PAGE EXCERPT:

I recently came across a company I had never heard of. The name doesn’t give much away. If anything it sounds kind of boring.

The company is called PWR Holdings Ltd (ASX: PWH). Based in Queensland, the company produces cooling systems for the automotive industry.

Doesn’t sound that interesting right? Wrong.

PWR designs and manufactures customised radiators and cooling solutions for high-performance motorsports and the racing industry.

Think Formula 1, NASCAR, the World Rally Championship, the Dakar Rally and V8 Supercars.

The products are mission critical and can make all the difference in an industry that is decided by milliseconds.

Let’s take a closer look at what makes the company interesting and why I added it to my watchlist.

PWH share price

Source: Rask Media PWH 6-year share price chart
Source: Rask Media PWH 6-year share price chart

From Queensland to Silverstone

The company is led by the founder, Managing Director and CEO Kees Weel. His journey is an Aussie success story.

Kees started the business in 1987 on the Gold Coast manufacturing automotive radiators out of a small factory.

PROBLEMS TO WORK ON:
a) Duplicate the passage of the PWR Holdings article from "Think Formula 1, NASCAR, the" to "Aussie success story.".
b) Answer these questions using the PWR Holdings article.
(i) In which state is the company based?
(ii) What is the company's ASX code?
(iii) In what year did Kees Weel start the business?

DATA PROVIDED:

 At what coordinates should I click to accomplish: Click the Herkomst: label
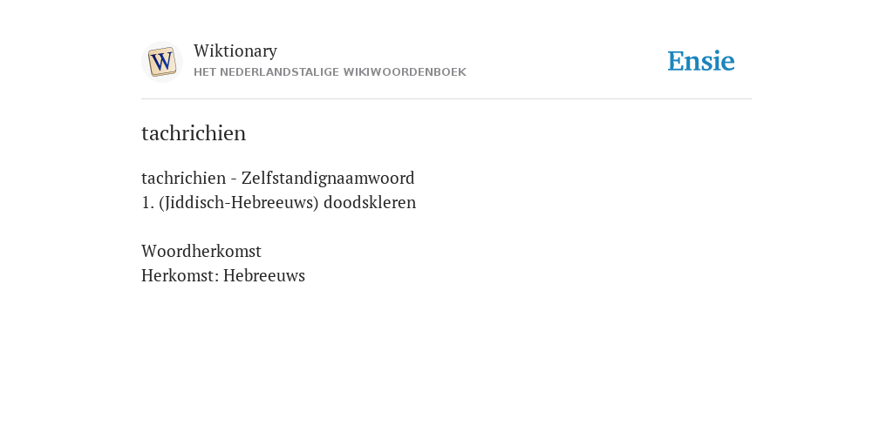pyautogui.click(x=180, y=275)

ANSWERS PROVIDED:
a)
Think Formula 1, NASCAR, the World Rally Championship, the Dakar Rally and V8 Supercars.

The products are mission critical and can make all the difference in an industry that is decided by milliseconds.

Let’s take a closer look at what makes the company interesting and why I added it to my watchlist.

PWH share price

Source: Rask Media PWH 6-year share price chart
Source: Rask Media PWH 6-year share price chart

From Queensland to Silverstone

The company is led by the founder, Managing Director and CEO Kees Weel. His journey is an Aussie success story.

b)
(i) Queensland
(ii) PWH
(iii) 1987